### Tarefa curta 1
Transcreva literalmente as linhas dos registros entre a que contém "Nombre: (53, 2356)" e a que contém "Email (414, 2356)", inclusive.

### Trecho selecionado
++++++++++

O imortal sargentão entrou pelas fronteiras desguarnecidas de Portugal, e apavorou o mais inofensivo dos reis.

O príncipe regente da terra, D. João de Bragança, não se modelara para aquele transe. Representara, desde 1792, ao assumir a regência de Portugal, pelo interdito de Maria I, infelicíssimo papel nas agitações da Europa, oscilando entre as mais opostas atitudes. Partidário, a princípio, da Liga contrarrevolucionária, abandonara-a, depois da paz de Basileia, para cortejar o Diretório. Volvera-se depois à velha aliança inglesa, aplaudindo o revide fulminante de Nelson; para a deixar logo, numa curvatura lastimável à auréola imperial do menor dos grandes homens, emergente de 18 de Brumário. Completara, afinal, a fraqueza, prendendo-se às cláusulas humilhantes do Tratado de Madrid (1801) e pagando a peso de ouro a própria neutralidade, até surgir, em 1806, a conjuntura do bloqueio continental, acarretando-lhe novas oscilações, novas incoerências, novos desastres.

++++++++++

### Registros de dados
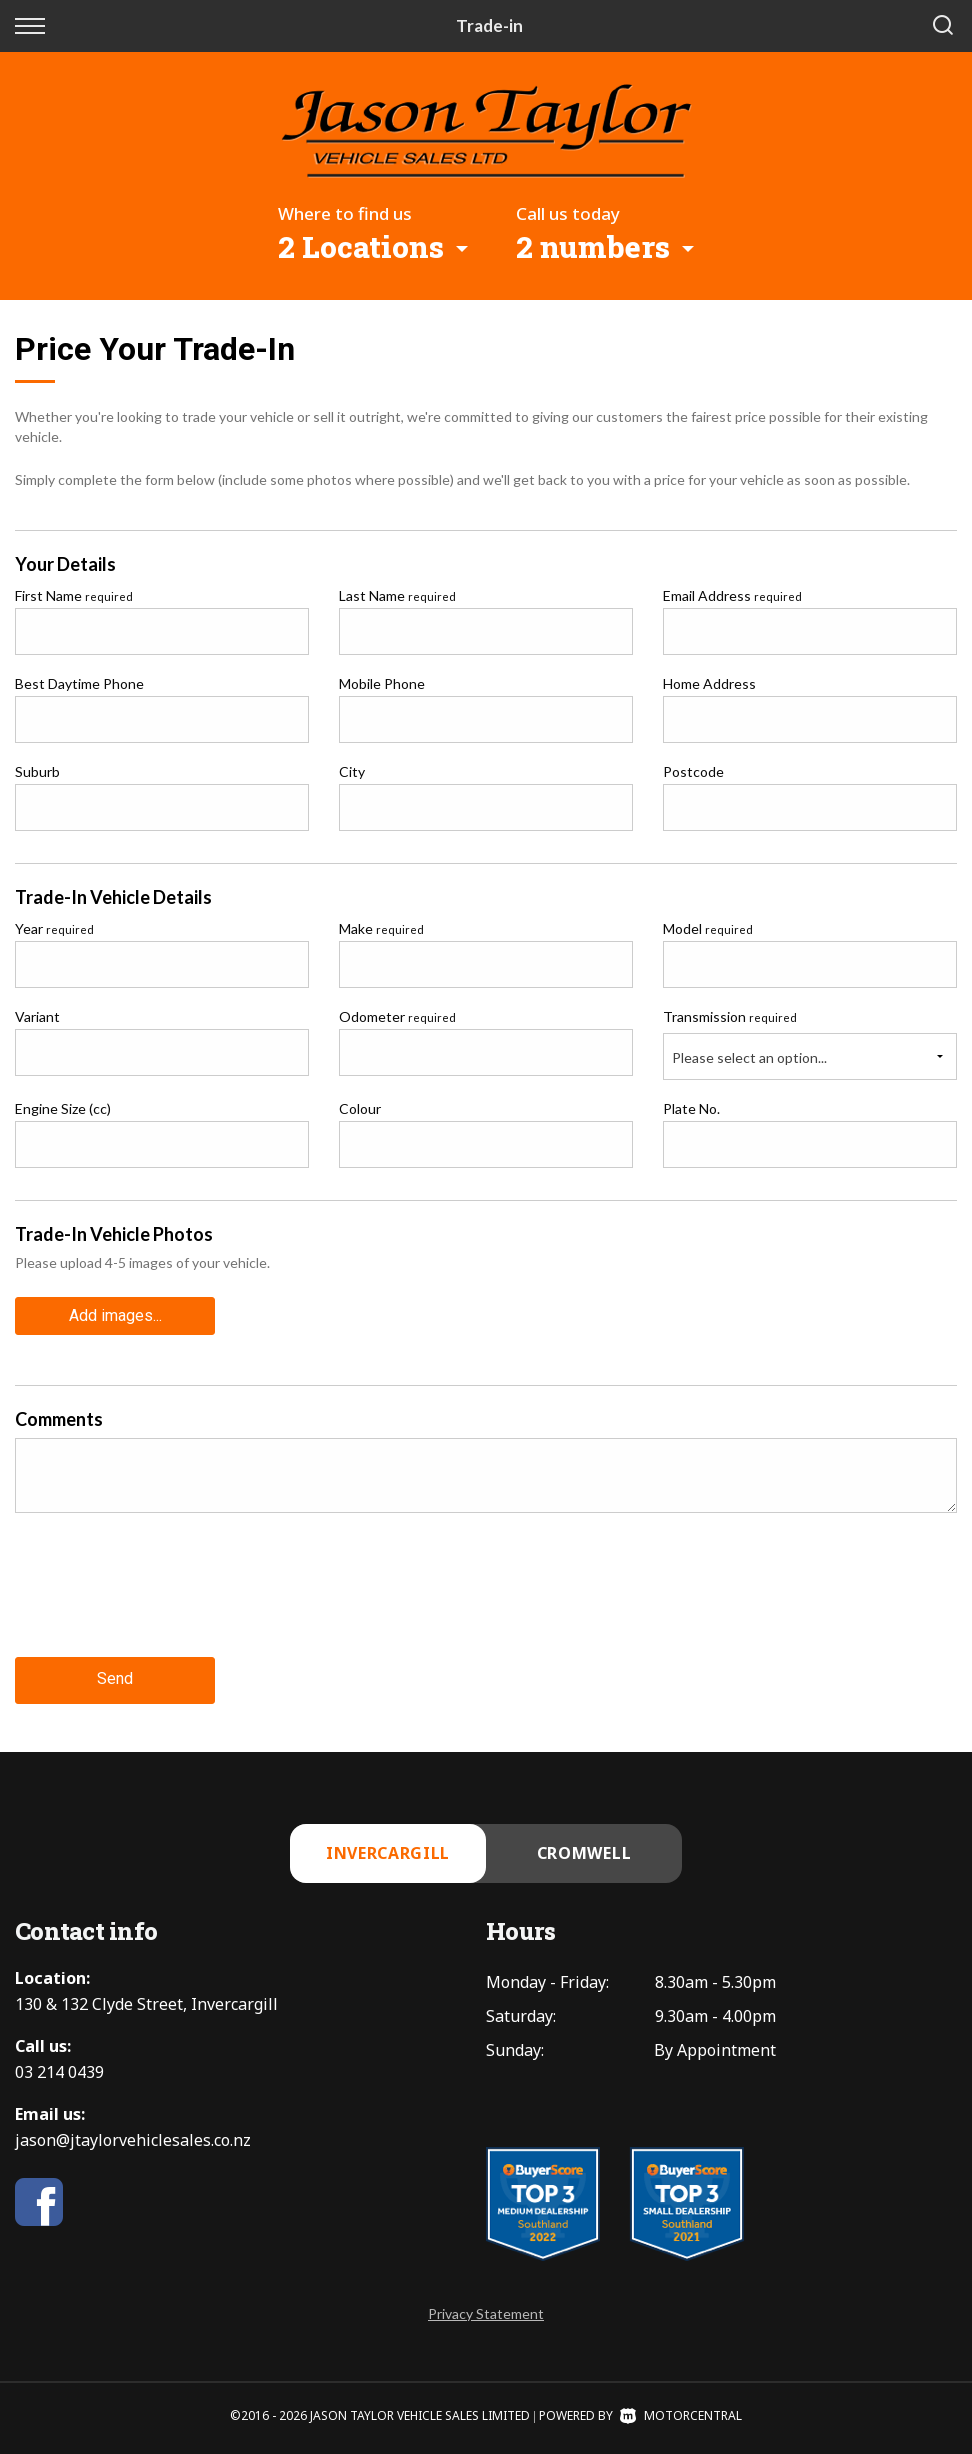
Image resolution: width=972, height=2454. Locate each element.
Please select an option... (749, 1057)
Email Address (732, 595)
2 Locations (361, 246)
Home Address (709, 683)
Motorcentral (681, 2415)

++++++++++

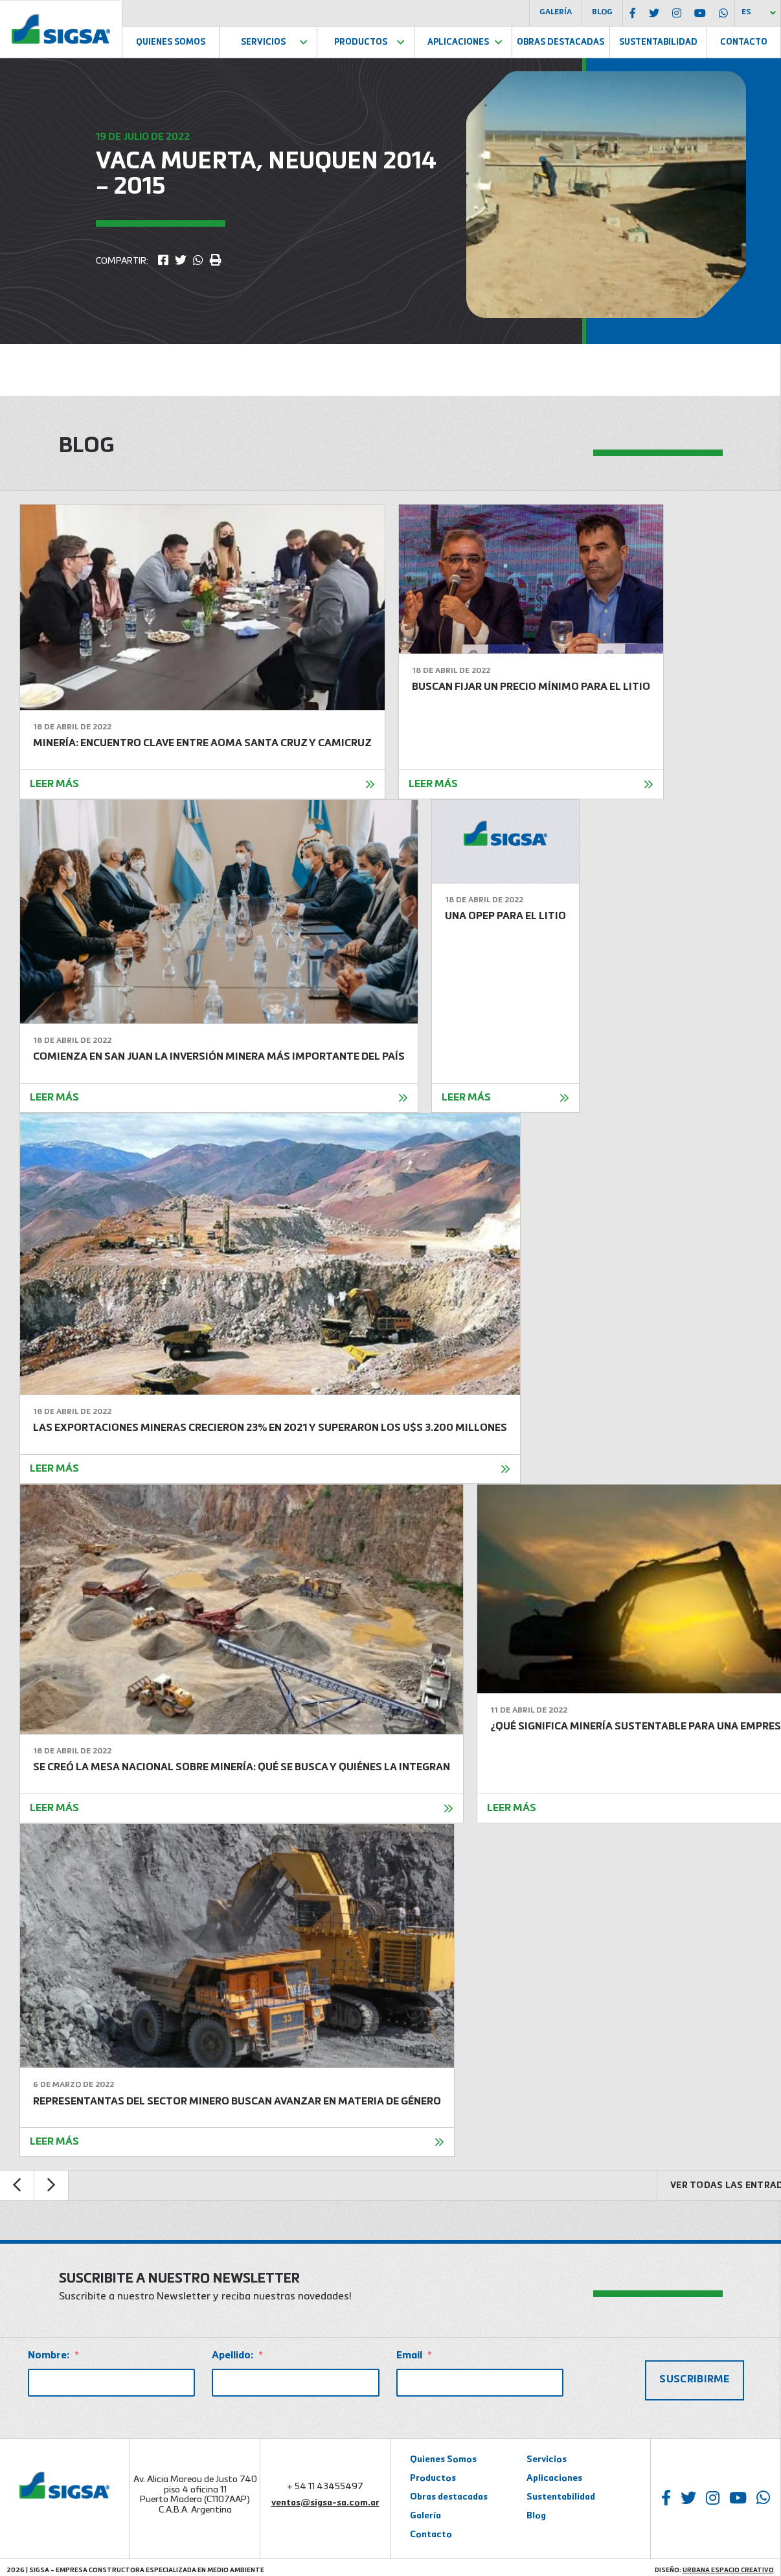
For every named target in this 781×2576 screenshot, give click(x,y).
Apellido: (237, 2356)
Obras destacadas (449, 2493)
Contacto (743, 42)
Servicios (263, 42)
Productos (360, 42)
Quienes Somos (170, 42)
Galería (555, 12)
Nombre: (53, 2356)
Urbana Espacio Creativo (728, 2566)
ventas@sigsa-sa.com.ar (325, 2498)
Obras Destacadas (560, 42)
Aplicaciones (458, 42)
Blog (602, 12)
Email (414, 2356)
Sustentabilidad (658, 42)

++++++++++

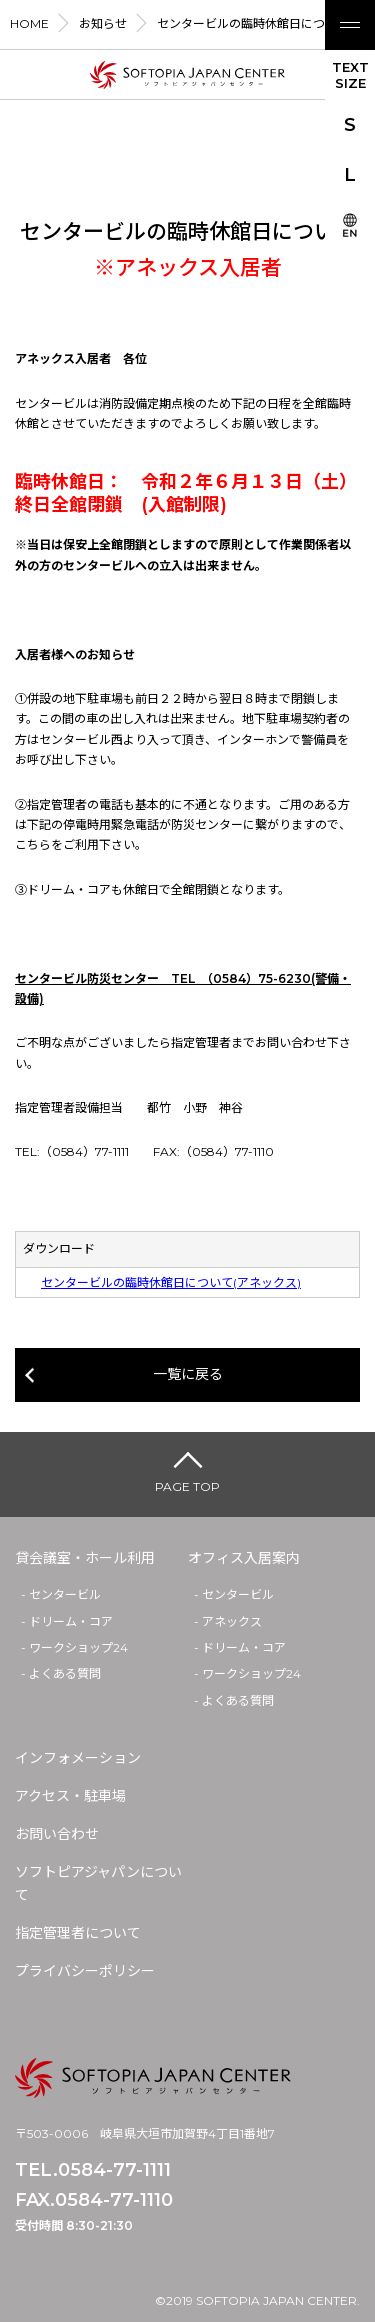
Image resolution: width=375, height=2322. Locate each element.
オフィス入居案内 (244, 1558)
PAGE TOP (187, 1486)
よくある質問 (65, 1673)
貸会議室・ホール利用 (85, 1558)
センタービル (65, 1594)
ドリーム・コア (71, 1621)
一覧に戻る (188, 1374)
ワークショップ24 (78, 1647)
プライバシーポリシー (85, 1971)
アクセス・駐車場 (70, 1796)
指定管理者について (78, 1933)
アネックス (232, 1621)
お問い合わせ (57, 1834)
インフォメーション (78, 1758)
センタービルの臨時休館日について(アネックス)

++++++++++

### Tarefa curta 2
Cite, sem nenhuma alteração, a parte do trecho selecionado entre "O príncipe regente" e "incoerências, novos desastres.", inclusive.

### Resultado 1
Nombre: (53, 2356)
Urbana Espacio Creativo (728, 2566)
ventas@sigsa-sa.com.ar (325, 2498)
Obras Destacadas (560, 42)
Aplicaciones (458, 42)
Blog (602, 12)
Email (414, 2356)

### Resultado 2
O príncipe regente da terra, D. João de Bragança, não se modelara para aquele transe. Representara, desde 1792, ao assumir a regência de Portugal, pelo interdito de Maria I, infelicíssimo papel nas agitações da Europa, oscilando entre as mais opostas atitudes. Partidário, a princípio, da Liga contrarrevolucionária, abandonara-a, depois da paz de Basileia, para cortejar o Diretório. Volvera-se depois à velha aliança inglesa, aplaudindo o revide fulminante de Nelson; para a deixar logo, numa curvatura lastimável à auréola imperial do menor dos grandes homens, emergente de 18 de Brumário. Completara, afinal, a fraqueza, prendendo-se às cláusulas humilhantes do Tratado de Madrid (1801) e pagando a peso de ouro a própria neutralidade, até surgir, em 1806, a conjuntura do bloqueio continental, acarretando-lhe novas oscilações, novas incoerências, novos desastres.